*** EXCERPTED PASSAGE Section Begins ***
Ok, it may not be quite that easy. But Utah is the first state in the nation to test out a pilot program that will allow a chatbot to renew prescriptions, including psychiatric medications, without requiring approval from a doctor. The program will be run by Legion Health, a Y Combinator-backed startup, and will open up for a 12-month pilot period starting this month.

Legion Health offers telehealth appointments for people seeking mental health support, but its use in Utah’s program will be narrower than its standard offerings. It’ll charge people who get into the program (there’s currently a waitlist, per The Verge) a $19 per month subscription that will allow them to re-up their prescriptions via an AI chatbot. Patients invited into the program will have to be considered “stable,” meaning they haven’t had a recent change to medication or psychiatric hospitalization within the last year, and only 15 medications considered to be low-risk can be renewed via the chatbot. That includes drugs like Prozac, Zoloft, Wellbutrin, and Lexapro, among others. While Legion Health does offer controlled substances like Adderall, those won’t be eligible for the Utah trial.

As far as how implimentation will be handled, Utah has set up the program to require people to opt in to participate. The first 250 prescriptions issued by the chatbot will be monitored by a licensed physician, and the system will have to hit a 98% approval rate before being able to issue prescriptions without immediate oversight.
*** EXCERPTED PASSAGE Section Ends ***
*** PROVIDED DATA Section Begins ***
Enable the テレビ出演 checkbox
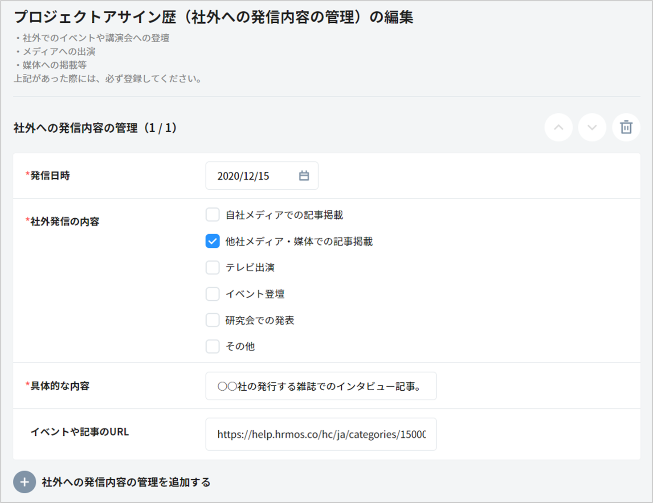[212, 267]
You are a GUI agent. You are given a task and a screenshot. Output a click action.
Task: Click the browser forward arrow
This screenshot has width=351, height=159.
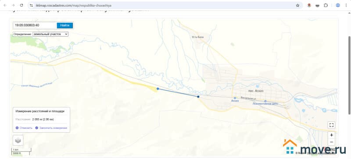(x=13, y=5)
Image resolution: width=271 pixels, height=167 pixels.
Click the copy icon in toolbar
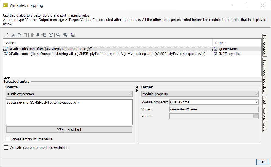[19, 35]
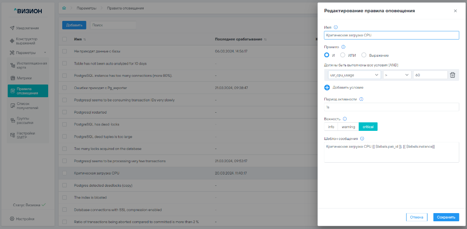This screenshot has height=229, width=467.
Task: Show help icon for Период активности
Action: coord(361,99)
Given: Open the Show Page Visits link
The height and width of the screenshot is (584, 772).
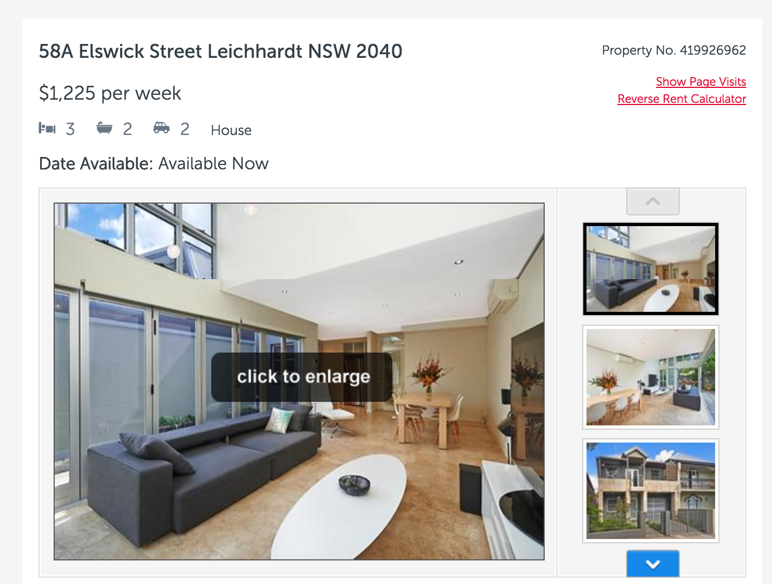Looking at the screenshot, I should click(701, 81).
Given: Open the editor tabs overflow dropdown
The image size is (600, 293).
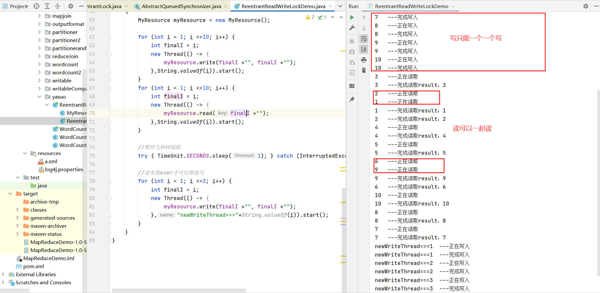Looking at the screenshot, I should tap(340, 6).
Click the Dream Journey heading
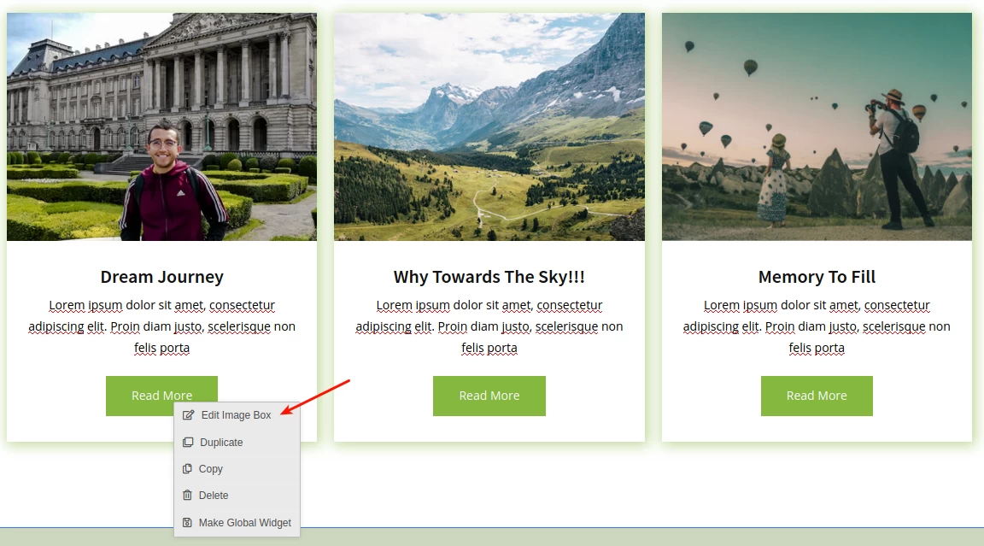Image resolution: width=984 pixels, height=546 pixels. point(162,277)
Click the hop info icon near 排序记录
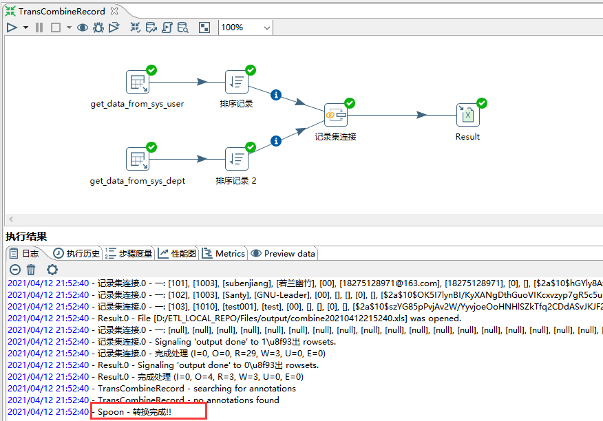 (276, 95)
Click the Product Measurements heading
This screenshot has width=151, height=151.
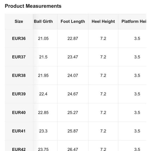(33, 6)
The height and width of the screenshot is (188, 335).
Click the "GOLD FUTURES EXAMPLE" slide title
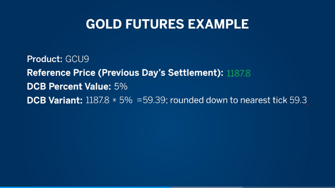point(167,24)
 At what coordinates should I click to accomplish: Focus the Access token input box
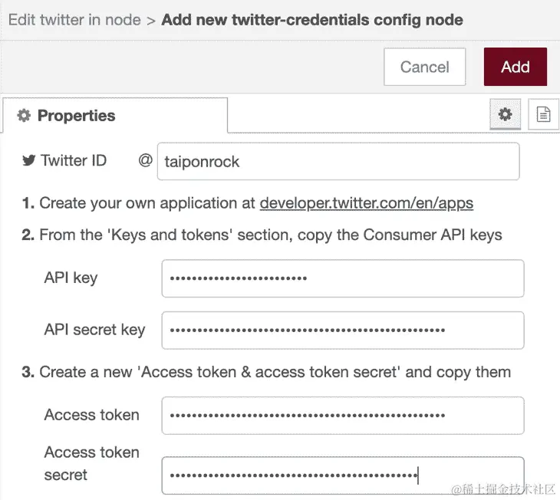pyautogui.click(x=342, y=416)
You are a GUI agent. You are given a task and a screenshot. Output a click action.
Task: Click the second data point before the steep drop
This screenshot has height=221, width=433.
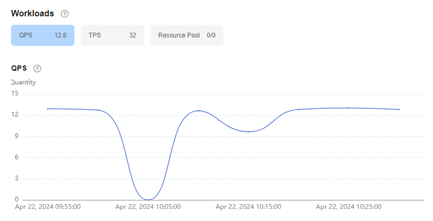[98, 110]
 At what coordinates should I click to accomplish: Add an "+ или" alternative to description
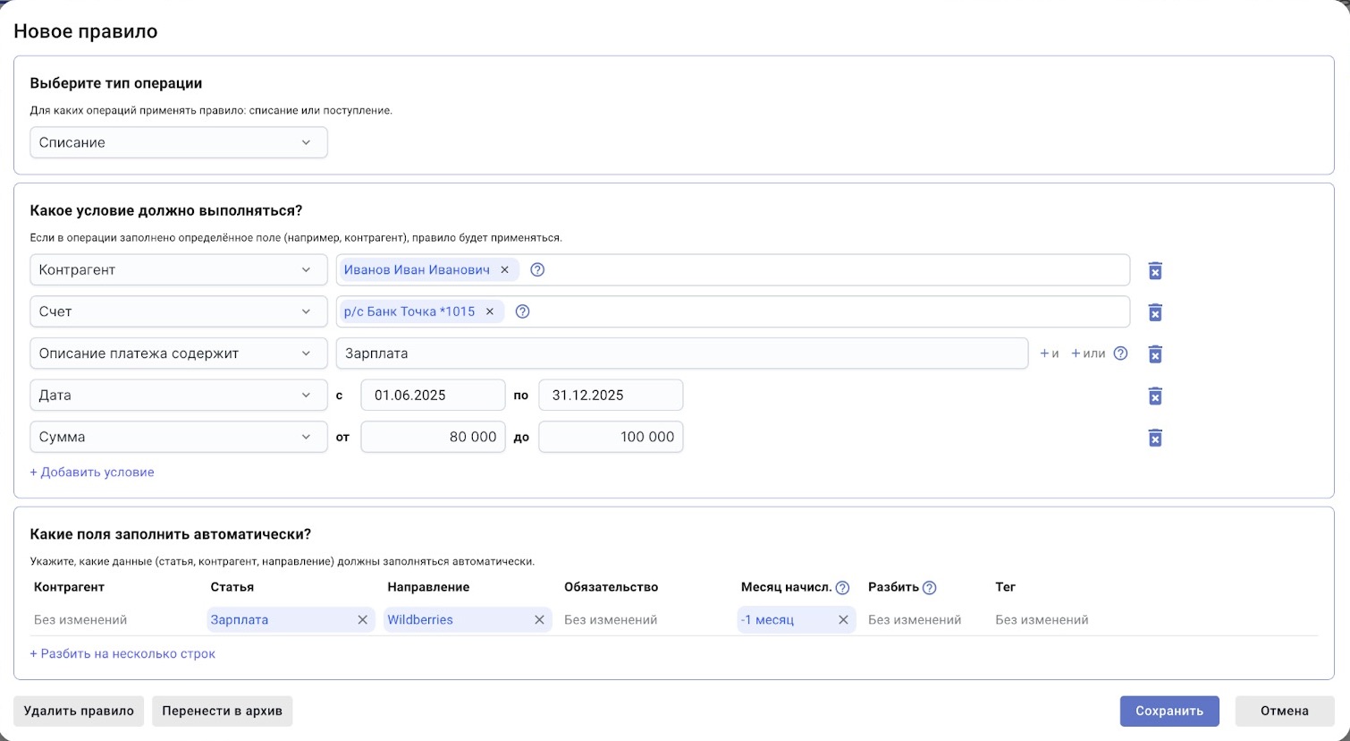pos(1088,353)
*** PROVIDED DATA Section Ends ***
*** PROVIDED DATA Section Begins ***
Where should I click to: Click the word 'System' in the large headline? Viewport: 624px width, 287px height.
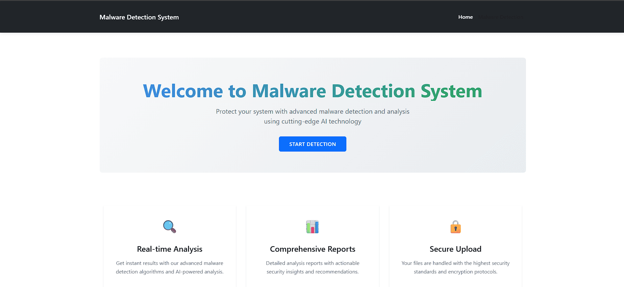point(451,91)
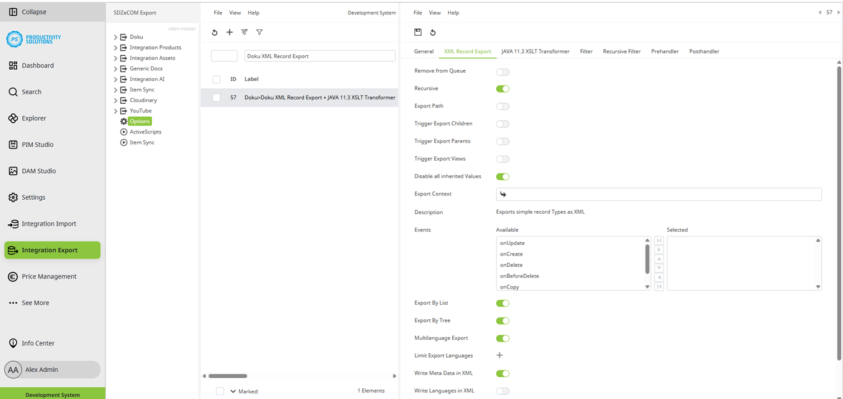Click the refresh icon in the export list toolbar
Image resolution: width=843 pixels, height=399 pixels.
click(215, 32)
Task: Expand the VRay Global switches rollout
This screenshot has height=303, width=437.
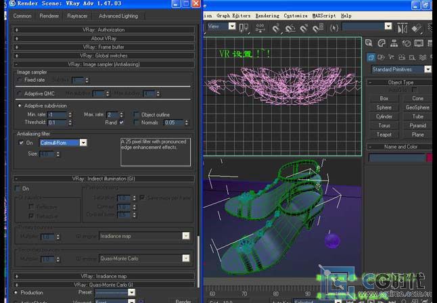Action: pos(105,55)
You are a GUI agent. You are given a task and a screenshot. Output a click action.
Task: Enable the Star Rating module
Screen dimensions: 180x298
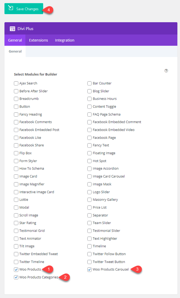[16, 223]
*** PROVIDED DATA Section Ends ***
— PROBLEM DESCRIPTION —
In the excerpt about Utah's chatbot prescription pilot, how many prescriptions from the chatbot will a licensed physician monitor at first?

— OUTPUT OF THE EXERCISE —
The first 250 prescriptions.